* _Problem to work on_
The job is to find each line in the entries holding the string "computer" and copy that line.

* _Data supplied_
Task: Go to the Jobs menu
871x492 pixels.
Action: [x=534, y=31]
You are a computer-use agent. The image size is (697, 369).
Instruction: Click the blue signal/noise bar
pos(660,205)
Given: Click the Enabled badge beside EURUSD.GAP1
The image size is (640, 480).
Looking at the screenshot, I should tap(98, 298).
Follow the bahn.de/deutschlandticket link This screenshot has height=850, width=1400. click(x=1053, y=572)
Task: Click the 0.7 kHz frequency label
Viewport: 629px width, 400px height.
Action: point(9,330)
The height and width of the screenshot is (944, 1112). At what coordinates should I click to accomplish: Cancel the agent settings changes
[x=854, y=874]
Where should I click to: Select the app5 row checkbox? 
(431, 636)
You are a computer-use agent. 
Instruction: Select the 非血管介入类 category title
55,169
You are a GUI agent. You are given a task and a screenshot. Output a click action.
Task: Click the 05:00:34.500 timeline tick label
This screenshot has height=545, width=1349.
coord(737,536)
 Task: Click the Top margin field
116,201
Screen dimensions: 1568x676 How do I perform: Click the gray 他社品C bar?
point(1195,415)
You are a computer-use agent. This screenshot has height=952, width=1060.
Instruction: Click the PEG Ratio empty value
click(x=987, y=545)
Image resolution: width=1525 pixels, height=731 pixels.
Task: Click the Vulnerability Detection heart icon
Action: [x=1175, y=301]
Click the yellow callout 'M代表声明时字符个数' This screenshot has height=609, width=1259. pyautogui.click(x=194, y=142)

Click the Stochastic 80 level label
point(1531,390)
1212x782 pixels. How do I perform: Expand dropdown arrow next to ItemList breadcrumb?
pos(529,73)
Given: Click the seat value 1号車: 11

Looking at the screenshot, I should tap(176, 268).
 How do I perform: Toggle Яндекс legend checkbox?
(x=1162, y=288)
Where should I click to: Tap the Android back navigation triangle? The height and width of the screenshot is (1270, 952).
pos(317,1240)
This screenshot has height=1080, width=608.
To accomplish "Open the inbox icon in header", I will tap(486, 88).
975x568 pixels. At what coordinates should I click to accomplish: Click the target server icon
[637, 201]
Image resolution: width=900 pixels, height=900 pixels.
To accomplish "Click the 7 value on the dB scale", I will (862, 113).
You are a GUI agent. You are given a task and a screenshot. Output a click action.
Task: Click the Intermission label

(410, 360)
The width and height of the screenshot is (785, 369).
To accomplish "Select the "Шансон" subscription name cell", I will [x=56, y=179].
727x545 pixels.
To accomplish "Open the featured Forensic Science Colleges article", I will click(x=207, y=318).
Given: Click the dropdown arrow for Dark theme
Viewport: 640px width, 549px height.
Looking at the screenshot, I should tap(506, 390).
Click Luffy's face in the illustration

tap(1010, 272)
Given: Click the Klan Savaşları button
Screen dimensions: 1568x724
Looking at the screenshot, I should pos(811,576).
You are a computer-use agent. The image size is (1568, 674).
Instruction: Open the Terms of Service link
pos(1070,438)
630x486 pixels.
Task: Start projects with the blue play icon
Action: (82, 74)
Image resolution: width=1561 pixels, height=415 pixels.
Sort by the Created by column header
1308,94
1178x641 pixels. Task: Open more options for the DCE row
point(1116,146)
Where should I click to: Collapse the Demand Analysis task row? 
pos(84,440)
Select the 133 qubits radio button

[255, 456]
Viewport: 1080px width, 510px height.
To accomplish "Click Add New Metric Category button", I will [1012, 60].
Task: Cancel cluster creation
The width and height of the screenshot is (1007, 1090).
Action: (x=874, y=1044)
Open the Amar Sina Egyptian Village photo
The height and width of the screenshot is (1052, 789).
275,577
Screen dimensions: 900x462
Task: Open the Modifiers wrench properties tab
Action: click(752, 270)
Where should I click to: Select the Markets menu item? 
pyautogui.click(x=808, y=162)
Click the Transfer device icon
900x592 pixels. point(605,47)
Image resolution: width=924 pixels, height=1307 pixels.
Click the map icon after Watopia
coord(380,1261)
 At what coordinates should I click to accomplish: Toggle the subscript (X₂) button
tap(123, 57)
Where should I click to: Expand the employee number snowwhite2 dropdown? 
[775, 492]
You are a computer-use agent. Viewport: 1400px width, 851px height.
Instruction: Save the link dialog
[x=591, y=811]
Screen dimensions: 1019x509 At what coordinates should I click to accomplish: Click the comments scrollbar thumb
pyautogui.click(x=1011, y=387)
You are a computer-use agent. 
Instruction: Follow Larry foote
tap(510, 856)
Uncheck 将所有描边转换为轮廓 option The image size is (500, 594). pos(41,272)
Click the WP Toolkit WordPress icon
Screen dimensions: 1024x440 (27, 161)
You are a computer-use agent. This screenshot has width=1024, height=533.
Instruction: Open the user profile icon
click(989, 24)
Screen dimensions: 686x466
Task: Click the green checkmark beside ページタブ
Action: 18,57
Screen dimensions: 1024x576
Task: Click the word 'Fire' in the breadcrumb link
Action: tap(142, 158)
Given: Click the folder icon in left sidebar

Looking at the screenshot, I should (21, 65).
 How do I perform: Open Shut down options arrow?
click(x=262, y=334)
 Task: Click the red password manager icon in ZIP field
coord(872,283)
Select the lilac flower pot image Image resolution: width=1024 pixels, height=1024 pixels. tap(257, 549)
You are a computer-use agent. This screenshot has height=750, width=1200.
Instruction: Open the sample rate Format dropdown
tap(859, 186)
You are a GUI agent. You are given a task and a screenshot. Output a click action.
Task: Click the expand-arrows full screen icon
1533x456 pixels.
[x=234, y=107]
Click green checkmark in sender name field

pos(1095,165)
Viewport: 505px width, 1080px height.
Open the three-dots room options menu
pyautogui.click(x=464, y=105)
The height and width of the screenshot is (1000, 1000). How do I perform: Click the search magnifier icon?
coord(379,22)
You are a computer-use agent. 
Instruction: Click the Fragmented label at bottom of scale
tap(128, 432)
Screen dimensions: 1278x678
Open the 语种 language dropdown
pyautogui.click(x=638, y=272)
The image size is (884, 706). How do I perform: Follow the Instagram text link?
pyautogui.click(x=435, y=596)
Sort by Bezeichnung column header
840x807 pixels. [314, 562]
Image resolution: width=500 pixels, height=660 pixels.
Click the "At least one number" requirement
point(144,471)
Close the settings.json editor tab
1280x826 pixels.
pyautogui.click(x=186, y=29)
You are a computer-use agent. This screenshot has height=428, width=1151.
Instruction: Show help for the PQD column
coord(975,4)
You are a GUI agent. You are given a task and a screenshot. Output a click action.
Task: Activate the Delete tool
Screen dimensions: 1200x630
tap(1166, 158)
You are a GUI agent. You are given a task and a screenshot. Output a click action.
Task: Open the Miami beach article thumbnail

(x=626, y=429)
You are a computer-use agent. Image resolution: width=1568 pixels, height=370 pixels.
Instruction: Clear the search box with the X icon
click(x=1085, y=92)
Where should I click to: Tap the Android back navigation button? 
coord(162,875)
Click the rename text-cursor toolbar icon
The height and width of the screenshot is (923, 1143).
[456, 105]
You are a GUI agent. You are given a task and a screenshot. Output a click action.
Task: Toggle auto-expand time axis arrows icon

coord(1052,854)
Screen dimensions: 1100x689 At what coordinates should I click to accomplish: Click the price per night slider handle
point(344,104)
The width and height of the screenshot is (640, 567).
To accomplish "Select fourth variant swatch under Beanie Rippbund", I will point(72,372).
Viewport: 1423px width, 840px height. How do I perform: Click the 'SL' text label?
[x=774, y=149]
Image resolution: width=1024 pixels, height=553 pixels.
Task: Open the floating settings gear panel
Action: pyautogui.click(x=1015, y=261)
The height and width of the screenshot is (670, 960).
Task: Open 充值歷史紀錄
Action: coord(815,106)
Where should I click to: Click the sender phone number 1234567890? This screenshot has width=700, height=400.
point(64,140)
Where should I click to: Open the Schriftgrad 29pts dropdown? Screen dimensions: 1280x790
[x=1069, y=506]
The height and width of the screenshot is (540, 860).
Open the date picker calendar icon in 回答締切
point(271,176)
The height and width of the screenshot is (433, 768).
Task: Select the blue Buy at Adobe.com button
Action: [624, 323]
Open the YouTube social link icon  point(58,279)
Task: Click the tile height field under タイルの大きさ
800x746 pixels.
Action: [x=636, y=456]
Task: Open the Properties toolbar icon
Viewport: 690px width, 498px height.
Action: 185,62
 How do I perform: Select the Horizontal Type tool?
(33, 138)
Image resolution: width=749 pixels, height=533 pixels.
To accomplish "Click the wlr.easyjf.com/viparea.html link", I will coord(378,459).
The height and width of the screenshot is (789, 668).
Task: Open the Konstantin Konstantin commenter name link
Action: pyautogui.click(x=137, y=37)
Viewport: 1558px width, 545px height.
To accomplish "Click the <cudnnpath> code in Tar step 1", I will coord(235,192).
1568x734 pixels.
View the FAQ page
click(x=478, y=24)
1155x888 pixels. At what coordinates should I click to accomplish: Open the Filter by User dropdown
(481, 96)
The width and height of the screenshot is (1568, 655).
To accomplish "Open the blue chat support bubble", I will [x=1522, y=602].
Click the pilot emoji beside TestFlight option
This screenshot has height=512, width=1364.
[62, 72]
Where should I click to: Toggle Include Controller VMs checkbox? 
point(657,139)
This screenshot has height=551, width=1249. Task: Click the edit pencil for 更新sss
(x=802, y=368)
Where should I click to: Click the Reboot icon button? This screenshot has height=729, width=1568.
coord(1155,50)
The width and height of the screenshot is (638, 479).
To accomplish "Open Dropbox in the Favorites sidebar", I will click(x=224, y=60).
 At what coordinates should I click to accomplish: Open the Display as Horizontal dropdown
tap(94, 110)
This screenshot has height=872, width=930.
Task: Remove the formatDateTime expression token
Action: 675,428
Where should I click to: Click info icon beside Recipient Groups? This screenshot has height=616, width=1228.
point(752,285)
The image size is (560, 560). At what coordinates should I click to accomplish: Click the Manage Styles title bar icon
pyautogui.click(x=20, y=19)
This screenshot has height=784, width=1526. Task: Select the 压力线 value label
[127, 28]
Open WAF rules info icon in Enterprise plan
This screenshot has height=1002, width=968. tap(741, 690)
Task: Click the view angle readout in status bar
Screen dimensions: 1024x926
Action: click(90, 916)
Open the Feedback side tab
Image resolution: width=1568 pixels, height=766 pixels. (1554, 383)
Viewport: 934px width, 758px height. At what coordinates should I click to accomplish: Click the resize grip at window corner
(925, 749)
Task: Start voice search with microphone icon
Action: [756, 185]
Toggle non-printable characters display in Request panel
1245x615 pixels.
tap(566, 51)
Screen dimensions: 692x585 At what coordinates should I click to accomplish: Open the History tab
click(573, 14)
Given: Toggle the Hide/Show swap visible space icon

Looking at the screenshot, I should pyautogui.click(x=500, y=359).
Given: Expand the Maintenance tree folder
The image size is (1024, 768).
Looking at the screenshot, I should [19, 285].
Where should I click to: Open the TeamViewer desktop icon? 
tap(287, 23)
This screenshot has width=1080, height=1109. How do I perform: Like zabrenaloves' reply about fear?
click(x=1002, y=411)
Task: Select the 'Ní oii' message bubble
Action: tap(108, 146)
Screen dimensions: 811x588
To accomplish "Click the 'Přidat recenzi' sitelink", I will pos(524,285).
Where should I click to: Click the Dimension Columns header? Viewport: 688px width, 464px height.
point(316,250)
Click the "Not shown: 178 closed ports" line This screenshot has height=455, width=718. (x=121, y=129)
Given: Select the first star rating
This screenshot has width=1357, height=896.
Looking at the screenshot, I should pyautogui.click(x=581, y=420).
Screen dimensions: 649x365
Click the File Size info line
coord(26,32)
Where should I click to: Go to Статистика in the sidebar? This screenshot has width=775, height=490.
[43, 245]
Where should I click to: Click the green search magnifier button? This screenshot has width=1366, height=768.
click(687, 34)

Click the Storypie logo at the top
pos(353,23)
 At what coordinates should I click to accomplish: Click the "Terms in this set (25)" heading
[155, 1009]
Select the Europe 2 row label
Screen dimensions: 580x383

* _Response_
You are a computer-use agent. The image size is (697, 369).
You are a computer-use agent. 
You are a computer-use agent. This screenshot has height=952, width=1060.
You are a computer-use agent. The image size is (1568, 674).
You are a computer-use agent. Viewport: 1400px width, 851px height.
You are a computer-use agent. 
You are a computer-use agent. This screenshot has width=1024, height=533.
You are a computer-use agent. This screenshot has height=750, width=1200.
You are a computer-use agent. 
You are a computer-use agent. This screenshot has height=428, width=1151.
You are a computer-use agent. Image resolution: width=1568 pixels, height=370 pixels.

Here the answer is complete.